Isaiah 11:1-10 / Luke 10:21-24
Fairy tales make us smile, fairy tales like Snow White, Cinderella and Sleeping Beauty.
They make us smile because the ending is so rosy, so dreamy, so happily ever after, and we feel nice about it.
But the real world is not a fairy tale and we don't usually end up smiling or happy ever after. In fact, it can be like happy never after.
What we heard from the prophet Isaiah seemed to be like a fairy tale.
The wolf lives with the lamb, the lion eats straw like the ox, infant plays over the cobra's hole.
A picture of serenity, a picture of peace and harmony.
But can it be true, can it ever be true? Or is it just a dream and a fairy tale?
We might say that it is not possible, and that is because we, too often, have experienced the hard knocks of the real world.
In this hard and real world, there are no dreams or fairy tales.

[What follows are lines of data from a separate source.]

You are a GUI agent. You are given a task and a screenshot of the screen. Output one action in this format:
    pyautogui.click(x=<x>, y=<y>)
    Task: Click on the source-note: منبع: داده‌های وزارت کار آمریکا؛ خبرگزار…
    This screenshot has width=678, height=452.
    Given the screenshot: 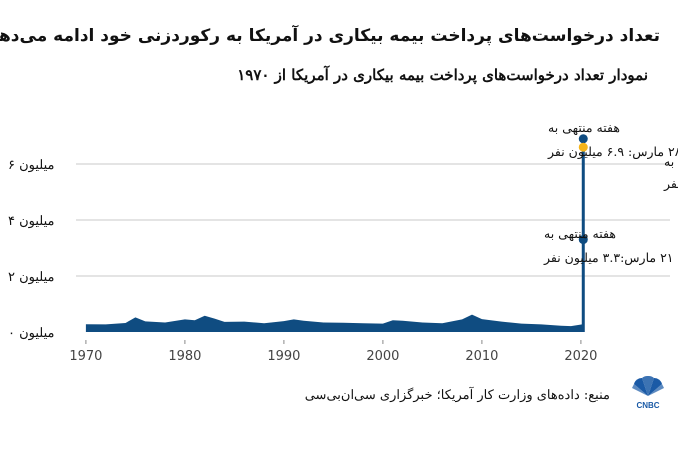 What is the action you would take?
    pyautogui.click(x=457, y=396)
    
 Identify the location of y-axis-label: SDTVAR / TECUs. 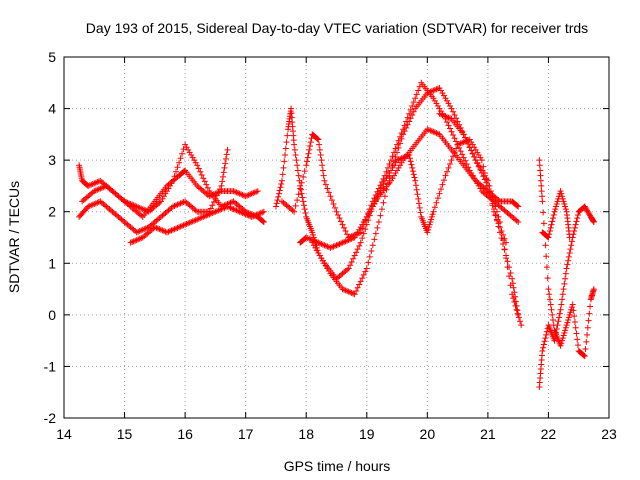
(14, 237).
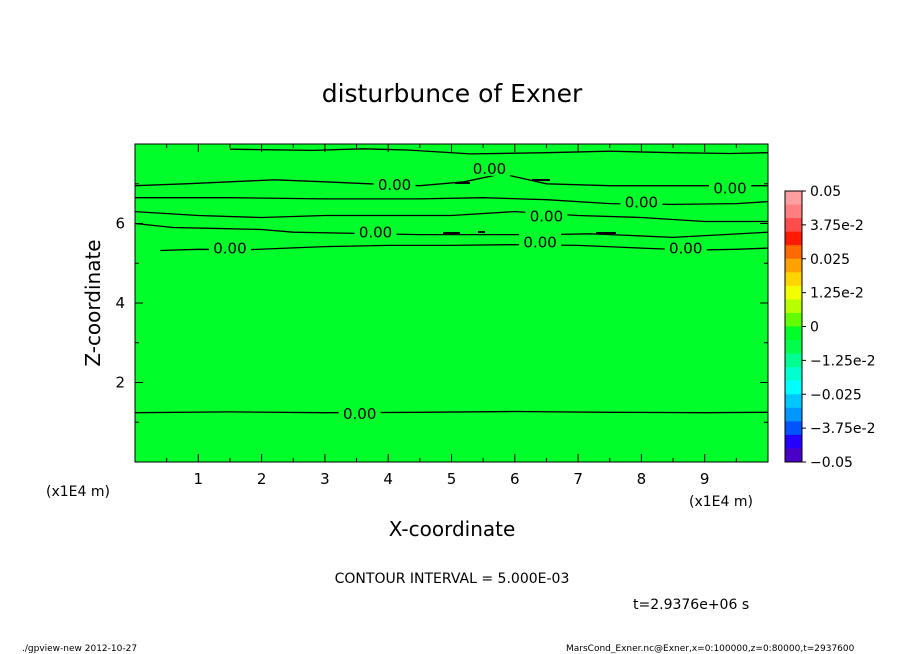 This screenshot has height=654, width=904. I want to click on colorbar-label: −0.025, so click(836, 395).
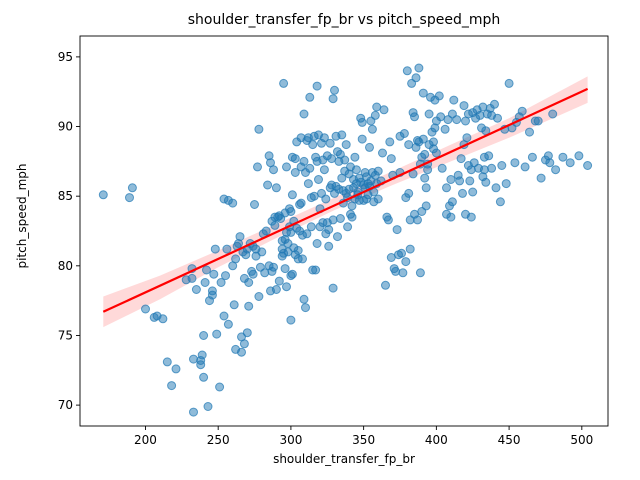  Describe the element at coordinates (66, 335) in the screenshot. I see `y-tick-label: 75` at that location.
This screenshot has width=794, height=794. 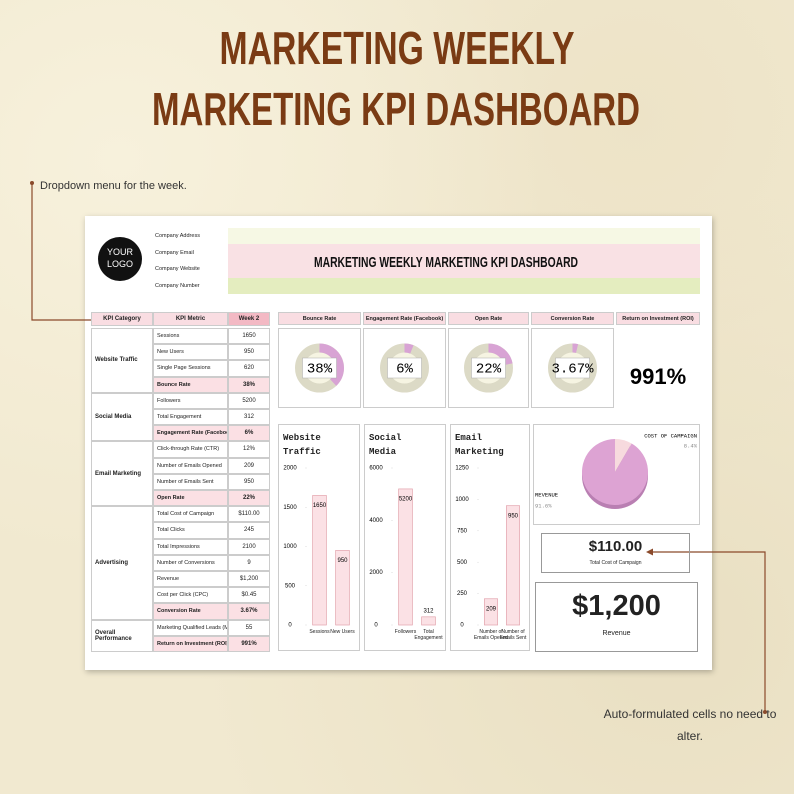 I want to click on chart-title: Website Traffic, so click(x=302, y=445).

The story of Vincent van Gogh, the great Dutch painter, is one such case.
He actually produced 1,700 paintings and drawings before he died in 1890. However in his lifetime, van Gogh sold only one painting, and that for only a miserable sum.
So in the hard real world, dreams and fairy tales just fizzle out and vanish. Or is it so?

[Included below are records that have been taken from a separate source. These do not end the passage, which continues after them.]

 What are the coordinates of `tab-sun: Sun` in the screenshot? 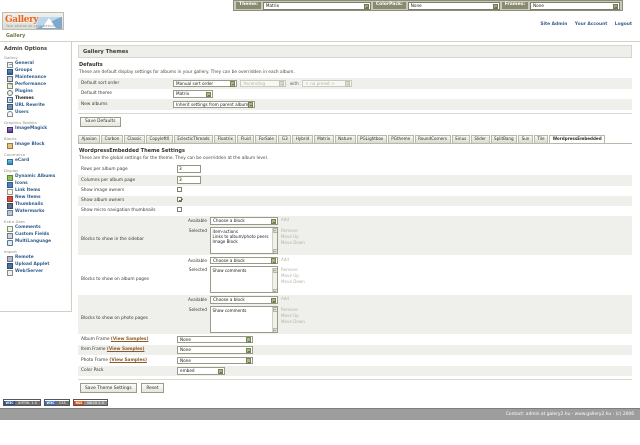 It's located at (526, 138).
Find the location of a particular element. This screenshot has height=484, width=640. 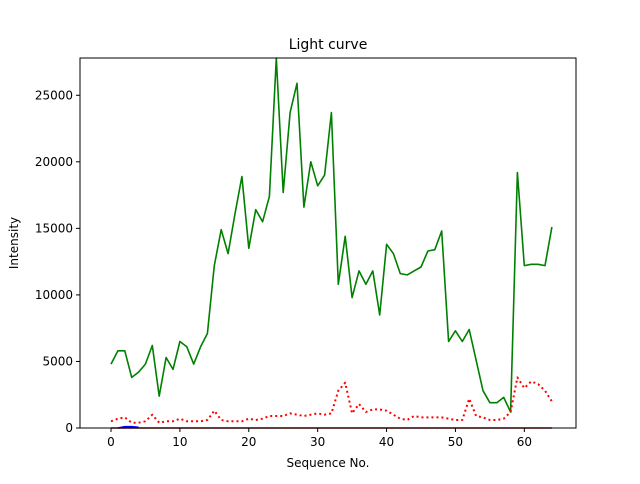

x-tick-label: 30 is located at coordinates (318, 442).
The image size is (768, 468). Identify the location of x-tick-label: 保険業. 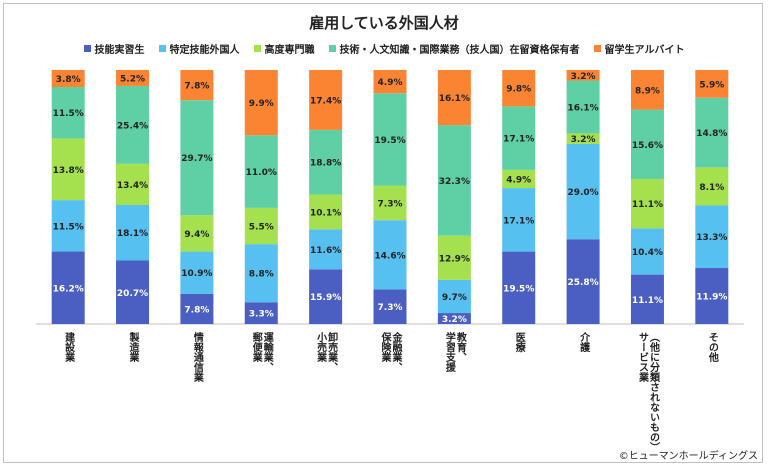
(386, 347).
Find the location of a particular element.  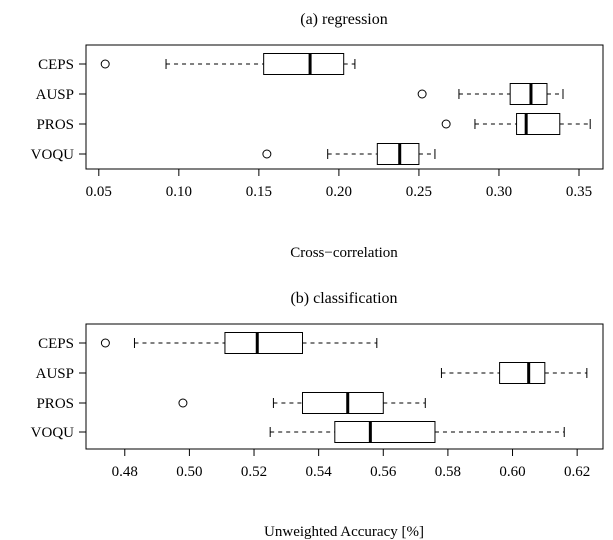

x-tick-label: 0.62 is located at coordinates (577, 472).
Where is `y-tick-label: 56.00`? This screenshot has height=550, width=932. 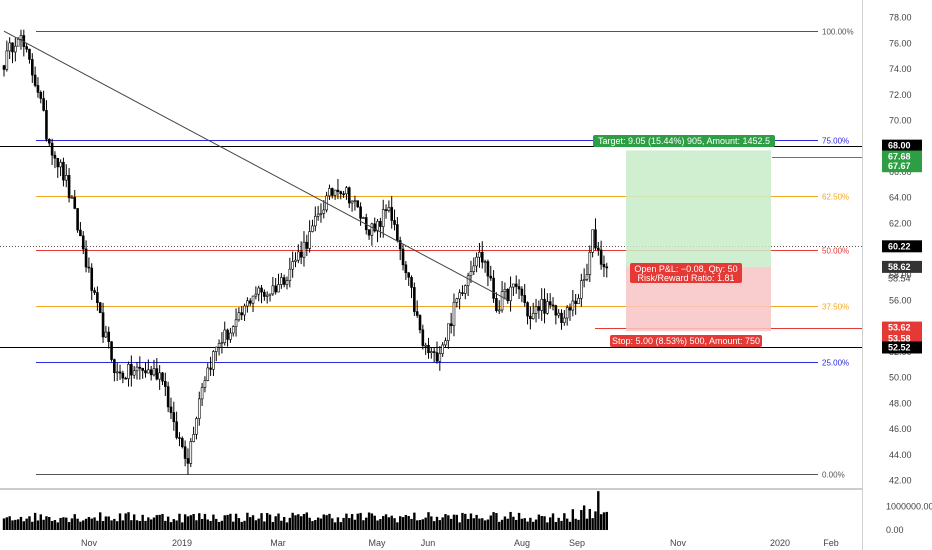 y-tick-label: 56.00 is located at coordinates (900, 301).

It is into this hard real world and that Jesus came to help us dream again, and to give us hope and to help us believe that the Kingdom stories are not just airy fairy tales.
So as we begin our Advent preparation, let us also become like little children of the Kingdom, children who want to dream, children who dare to believe that stories can come true, children who dare to hope against hope.
Just a final world about Vincent van Gogh. If he had stopped painting and drawing because his first work could not sell, then this world would be a hard and cold place without any art.